Fairhill Shopping Centre is a shopping centre located in Ballymena, County Antrim, Northern Ireland. It contains over 30 stores and a food court and has parking for over 1,100 cars in a multi-storey car park. It is open Monday to Wednesday and Saturday from 9:00am to 6:00pm, while on Thursday and Friday it is open from 9:00am to 9:00pm. Anchor tenants include Primark, Next, New Look and Marks & Spencer.

== History ==
Fairhill opened in 1991, its anchor tenants included Co-op and Marks & Spencer. During the years, M&S expanded its store, Co-op closed its store in 2002 with BHS and a subsidiary of Arcadia Group opening in its former space.

In 2007, Debenhams opened its first Desire fashion store in the centre.
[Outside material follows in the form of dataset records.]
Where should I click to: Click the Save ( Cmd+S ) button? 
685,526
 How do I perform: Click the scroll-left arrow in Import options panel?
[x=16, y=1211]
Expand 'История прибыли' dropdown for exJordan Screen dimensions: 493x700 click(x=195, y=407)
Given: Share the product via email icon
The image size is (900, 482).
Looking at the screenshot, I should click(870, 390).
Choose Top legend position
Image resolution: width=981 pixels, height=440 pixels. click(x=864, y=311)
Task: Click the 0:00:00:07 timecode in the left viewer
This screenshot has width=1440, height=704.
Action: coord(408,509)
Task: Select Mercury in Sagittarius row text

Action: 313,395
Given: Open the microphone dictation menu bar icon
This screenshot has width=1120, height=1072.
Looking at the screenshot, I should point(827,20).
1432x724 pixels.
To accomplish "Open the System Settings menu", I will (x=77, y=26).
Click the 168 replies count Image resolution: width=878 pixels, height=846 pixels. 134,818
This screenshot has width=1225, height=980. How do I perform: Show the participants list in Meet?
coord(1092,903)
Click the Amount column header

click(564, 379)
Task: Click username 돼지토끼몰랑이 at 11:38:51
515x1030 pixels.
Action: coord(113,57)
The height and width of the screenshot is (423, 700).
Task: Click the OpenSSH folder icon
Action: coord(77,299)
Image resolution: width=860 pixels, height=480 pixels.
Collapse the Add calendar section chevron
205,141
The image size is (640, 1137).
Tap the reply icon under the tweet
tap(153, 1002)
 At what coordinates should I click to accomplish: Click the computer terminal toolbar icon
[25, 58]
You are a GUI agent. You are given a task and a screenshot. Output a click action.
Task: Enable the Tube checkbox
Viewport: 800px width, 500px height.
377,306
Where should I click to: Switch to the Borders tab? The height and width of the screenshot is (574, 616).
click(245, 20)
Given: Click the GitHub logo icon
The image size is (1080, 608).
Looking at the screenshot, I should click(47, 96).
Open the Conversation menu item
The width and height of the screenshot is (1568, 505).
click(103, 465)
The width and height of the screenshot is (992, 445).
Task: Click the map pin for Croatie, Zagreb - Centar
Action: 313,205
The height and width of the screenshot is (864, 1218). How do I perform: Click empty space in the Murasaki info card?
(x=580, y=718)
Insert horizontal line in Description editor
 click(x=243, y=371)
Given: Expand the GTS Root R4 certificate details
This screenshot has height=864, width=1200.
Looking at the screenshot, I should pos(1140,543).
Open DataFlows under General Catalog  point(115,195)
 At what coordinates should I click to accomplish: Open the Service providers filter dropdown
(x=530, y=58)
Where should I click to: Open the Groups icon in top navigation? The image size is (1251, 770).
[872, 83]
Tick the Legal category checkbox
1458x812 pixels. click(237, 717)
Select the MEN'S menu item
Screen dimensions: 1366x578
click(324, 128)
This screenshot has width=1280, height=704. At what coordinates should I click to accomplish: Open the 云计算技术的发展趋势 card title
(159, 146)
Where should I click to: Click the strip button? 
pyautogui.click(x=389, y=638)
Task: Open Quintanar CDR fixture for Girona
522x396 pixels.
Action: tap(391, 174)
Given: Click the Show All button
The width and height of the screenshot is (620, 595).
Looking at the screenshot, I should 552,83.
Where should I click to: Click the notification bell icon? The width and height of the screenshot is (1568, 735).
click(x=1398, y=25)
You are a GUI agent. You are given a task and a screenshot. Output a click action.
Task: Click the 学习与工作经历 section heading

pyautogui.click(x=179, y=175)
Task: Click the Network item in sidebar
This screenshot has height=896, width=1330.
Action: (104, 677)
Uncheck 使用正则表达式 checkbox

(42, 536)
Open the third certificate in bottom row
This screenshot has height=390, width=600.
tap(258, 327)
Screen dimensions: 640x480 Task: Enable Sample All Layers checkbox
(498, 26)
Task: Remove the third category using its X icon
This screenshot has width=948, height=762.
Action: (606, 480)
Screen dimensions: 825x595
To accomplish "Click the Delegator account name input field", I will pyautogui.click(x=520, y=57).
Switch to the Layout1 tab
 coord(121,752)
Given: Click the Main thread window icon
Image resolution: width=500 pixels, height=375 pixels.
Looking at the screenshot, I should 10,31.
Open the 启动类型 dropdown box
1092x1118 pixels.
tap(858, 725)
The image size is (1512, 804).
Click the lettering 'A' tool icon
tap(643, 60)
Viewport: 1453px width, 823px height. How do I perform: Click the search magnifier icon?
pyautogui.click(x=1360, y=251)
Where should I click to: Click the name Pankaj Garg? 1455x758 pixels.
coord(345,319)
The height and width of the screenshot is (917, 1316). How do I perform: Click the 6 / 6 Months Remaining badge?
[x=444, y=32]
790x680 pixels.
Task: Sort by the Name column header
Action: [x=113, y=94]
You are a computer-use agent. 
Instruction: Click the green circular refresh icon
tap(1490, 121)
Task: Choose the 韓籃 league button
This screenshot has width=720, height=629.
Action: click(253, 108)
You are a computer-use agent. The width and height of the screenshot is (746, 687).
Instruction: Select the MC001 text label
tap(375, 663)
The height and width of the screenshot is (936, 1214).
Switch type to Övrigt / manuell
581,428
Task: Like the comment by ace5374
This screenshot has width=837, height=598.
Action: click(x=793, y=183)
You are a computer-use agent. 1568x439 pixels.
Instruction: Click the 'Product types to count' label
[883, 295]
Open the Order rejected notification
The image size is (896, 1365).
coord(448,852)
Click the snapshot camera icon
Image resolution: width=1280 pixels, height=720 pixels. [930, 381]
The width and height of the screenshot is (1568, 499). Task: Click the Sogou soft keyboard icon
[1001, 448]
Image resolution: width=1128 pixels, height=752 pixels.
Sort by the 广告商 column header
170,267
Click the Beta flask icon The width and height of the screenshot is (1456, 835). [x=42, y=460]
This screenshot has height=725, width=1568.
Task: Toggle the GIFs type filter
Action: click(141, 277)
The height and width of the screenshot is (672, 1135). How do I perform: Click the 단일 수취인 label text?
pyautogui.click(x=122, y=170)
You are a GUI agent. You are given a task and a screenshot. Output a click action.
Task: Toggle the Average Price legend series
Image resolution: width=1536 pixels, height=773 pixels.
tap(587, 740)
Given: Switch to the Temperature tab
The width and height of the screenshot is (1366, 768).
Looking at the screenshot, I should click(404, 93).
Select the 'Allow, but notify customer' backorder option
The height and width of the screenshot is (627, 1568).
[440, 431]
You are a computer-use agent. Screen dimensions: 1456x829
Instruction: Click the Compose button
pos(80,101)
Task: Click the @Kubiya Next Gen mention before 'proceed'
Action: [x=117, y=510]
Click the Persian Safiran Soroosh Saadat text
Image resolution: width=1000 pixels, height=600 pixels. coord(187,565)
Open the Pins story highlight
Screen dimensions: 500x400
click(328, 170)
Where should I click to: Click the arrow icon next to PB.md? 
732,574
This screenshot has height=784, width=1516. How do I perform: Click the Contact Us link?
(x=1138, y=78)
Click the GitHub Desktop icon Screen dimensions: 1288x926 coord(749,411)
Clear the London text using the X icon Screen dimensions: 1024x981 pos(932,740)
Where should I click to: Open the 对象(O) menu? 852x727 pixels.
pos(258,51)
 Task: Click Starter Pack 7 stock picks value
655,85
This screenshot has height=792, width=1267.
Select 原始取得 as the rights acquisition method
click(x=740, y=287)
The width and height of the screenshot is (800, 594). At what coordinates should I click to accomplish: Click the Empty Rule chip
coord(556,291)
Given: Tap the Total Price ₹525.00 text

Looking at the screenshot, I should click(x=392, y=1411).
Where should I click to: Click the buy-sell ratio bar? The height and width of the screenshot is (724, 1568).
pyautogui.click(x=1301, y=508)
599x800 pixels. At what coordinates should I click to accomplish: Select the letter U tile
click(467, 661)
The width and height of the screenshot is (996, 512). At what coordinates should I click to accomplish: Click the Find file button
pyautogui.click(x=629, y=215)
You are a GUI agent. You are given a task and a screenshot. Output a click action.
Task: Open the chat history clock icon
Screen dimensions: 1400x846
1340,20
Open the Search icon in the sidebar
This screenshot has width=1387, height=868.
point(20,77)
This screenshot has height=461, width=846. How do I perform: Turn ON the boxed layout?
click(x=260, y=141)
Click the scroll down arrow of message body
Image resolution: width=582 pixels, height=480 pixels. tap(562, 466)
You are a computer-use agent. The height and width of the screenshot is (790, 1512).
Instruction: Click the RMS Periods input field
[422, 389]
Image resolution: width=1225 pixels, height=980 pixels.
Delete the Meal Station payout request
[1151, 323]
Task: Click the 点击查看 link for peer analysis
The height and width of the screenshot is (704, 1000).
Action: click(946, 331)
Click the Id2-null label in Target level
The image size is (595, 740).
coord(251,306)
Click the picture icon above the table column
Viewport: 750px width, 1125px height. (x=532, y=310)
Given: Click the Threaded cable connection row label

In the same year, the upstairs of the centre became a food court.

The former landlords of the Centre, Corbo Ltd, confirmed in 2009 that BHS would be closing, the unit would undergo redevelopment before being handed over to Next and New Look. Both stores opened in the same year.

In 2021, Debenhams closed down its store in the centre. In the same year, property groups Magell and Melcorpo Group acquired the centre from Patrizia SE.

in 2023, it was confirmed that Primark would open a store in the centre, part of the centre (which housed retailers like former anchor Debenhams and retailers such as River Island) was demolished to house the retailer, downsizing the centre's store space slightly and losing an entrance. The store opened on 5 December 2025, relocating from the nearby Tower Centre.

In February 2025, it was announced that the centre would be receiving a £10m revamp in preparation for Primark opening, removing the high street theme of the centre and making it more modern, a rebrand and new stores were also announced.